# WHAT TO WORK ON
Count the lines below holding "item" and answer with that number only.

# GIVEN DATA
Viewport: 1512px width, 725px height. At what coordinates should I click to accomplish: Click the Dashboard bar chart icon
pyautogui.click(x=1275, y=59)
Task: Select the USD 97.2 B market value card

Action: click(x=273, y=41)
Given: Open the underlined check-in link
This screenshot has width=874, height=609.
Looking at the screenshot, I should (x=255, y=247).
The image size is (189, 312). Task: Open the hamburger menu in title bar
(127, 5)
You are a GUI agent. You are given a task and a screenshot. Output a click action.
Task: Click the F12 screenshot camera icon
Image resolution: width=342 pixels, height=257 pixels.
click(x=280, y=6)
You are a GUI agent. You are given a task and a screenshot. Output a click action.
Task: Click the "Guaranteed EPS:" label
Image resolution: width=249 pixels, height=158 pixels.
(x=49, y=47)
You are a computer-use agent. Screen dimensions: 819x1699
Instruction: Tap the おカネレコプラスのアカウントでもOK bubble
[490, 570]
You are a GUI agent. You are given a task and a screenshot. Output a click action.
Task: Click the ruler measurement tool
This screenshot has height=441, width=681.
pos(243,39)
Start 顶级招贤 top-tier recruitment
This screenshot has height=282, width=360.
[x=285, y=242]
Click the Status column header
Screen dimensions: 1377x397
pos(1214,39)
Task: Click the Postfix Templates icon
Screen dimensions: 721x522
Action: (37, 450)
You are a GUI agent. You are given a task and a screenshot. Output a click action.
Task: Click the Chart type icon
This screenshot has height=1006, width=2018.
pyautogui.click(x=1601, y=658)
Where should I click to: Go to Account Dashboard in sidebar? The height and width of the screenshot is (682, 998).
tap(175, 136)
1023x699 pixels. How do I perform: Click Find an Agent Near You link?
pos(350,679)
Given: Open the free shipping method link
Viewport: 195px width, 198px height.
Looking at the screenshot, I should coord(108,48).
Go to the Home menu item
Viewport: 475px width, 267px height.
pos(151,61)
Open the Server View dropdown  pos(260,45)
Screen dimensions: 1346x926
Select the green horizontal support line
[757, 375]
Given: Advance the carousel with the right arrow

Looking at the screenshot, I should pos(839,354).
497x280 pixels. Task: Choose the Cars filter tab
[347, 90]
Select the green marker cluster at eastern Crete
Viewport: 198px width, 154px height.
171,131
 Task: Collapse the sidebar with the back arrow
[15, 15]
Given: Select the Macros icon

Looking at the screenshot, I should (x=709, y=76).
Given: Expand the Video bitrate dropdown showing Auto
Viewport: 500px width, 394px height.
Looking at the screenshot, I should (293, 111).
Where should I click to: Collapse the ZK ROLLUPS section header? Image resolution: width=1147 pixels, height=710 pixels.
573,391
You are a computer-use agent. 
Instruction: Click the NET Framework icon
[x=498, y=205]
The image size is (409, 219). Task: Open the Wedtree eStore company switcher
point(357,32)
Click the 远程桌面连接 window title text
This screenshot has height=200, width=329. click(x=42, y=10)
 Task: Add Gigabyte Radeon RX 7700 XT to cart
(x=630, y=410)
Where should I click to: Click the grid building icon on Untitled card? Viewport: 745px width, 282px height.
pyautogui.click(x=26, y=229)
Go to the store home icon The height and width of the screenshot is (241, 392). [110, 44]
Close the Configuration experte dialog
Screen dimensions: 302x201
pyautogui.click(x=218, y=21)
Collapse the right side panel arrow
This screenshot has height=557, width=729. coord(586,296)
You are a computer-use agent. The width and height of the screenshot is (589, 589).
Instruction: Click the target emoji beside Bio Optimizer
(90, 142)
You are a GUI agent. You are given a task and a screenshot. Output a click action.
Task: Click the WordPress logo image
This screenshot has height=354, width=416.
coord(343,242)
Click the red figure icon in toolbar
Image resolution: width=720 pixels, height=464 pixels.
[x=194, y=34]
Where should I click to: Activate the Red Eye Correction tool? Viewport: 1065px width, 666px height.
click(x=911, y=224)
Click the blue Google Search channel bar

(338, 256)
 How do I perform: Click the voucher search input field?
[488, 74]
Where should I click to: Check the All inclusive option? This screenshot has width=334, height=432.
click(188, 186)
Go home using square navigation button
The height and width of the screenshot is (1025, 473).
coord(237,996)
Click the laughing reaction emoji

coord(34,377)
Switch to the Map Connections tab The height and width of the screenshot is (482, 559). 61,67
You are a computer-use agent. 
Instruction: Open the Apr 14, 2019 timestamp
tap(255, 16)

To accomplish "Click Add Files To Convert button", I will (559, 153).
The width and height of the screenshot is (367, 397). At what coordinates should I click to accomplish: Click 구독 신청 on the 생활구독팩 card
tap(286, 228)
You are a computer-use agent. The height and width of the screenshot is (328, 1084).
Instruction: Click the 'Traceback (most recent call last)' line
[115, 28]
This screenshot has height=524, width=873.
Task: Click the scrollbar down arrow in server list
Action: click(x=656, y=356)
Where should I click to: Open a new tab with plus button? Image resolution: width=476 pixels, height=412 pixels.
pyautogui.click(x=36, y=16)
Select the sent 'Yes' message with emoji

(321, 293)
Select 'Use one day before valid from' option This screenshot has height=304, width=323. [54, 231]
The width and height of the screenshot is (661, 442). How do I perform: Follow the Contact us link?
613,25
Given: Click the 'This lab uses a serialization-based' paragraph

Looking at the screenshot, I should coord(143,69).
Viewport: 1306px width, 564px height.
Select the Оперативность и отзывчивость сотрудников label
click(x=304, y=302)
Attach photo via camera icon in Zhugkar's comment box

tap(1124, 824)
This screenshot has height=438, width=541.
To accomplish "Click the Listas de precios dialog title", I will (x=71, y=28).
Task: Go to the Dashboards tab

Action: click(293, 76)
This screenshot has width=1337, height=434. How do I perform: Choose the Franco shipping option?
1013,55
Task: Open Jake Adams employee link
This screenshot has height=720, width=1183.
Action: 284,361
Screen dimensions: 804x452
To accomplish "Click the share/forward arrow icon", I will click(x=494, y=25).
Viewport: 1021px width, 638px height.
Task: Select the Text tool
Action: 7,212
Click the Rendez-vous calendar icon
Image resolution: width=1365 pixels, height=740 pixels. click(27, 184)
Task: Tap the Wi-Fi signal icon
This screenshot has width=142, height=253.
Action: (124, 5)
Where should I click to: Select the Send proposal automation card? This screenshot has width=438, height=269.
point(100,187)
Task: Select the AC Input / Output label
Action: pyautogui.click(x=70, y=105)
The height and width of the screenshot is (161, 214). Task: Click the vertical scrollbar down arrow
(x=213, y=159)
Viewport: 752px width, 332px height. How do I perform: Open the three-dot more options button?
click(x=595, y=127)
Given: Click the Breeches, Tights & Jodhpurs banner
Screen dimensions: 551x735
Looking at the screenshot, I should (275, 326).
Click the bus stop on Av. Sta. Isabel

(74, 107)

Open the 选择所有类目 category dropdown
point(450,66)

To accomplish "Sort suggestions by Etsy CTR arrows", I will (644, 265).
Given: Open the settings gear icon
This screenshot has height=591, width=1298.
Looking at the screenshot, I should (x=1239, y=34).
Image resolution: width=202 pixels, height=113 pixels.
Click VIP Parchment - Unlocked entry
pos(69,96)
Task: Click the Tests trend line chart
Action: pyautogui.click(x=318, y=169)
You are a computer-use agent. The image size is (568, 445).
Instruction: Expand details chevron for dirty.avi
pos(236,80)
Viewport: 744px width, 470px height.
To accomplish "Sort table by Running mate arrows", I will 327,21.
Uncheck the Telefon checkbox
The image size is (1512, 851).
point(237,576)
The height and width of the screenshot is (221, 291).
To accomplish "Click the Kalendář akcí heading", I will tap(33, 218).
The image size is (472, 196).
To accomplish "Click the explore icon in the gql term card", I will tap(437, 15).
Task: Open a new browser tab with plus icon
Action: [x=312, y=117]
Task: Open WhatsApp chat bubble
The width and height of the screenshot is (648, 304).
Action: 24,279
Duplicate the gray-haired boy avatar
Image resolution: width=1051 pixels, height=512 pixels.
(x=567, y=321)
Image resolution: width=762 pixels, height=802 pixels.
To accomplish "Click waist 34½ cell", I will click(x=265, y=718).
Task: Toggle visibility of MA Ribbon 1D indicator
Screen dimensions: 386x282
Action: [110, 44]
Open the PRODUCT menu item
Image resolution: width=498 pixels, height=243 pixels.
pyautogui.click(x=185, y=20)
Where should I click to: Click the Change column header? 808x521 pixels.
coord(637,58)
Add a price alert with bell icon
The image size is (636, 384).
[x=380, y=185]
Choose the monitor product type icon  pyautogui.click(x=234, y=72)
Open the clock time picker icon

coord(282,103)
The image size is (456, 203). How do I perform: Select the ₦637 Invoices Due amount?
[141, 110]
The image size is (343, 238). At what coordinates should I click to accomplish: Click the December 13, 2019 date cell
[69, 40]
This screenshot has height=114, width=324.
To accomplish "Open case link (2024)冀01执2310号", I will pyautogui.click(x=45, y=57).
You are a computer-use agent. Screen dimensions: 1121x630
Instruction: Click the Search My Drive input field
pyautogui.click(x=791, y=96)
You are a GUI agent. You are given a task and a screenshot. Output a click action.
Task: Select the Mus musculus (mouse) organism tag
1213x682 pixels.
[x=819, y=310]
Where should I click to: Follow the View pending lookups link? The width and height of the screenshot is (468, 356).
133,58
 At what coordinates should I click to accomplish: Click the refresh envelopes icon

# RESPONSE
2